▸ ACTION ITEM: Repeat precisely the span of lines below that opens with the line containing "You are a computer-use" and closes with the line containing "Task: Click the Windows policy shield icon", both included.

▸ PROVIDED RECORDS:
-.-.-

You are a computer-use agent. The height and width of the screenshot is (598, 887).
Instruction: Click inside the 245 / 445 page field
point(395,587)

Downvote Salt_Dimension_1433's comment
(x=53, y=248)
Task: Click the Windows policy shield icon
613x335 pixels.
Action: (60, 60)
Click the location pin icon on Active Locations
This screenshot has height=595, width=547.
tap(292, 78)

-.-.-

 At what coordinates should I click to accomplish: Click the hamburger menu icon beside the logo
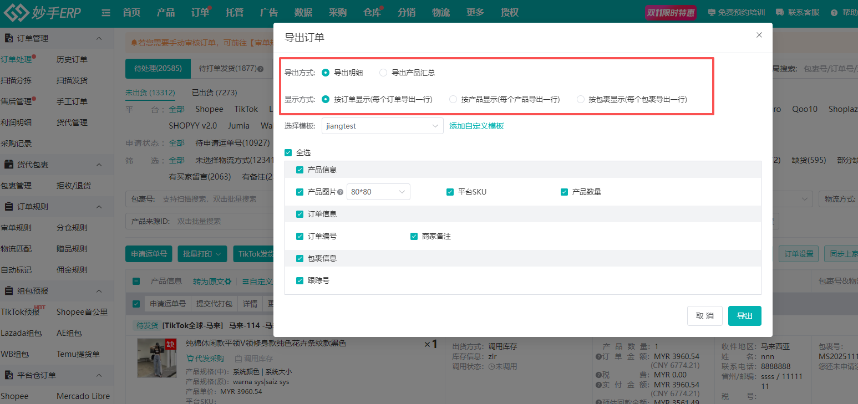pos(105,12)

-.-.-

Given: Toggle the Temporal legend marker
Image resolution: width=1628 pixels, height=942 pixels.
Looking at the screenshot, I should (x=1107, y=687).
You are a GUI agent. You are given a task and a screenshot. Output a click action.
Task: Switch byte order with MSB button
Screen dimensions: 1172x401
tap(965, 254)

-.-.-

▸ ANSWER TO THIS TASK:
You are a computer-use agent. The height and width of the screenshot is (598, 887).
Instruction: Click inside the 245 / 445 page field
point(395,587)

Downvote Salt_Dimension_1433's comment
(x=53, y=248)
Task: Click the Windows policy shield icon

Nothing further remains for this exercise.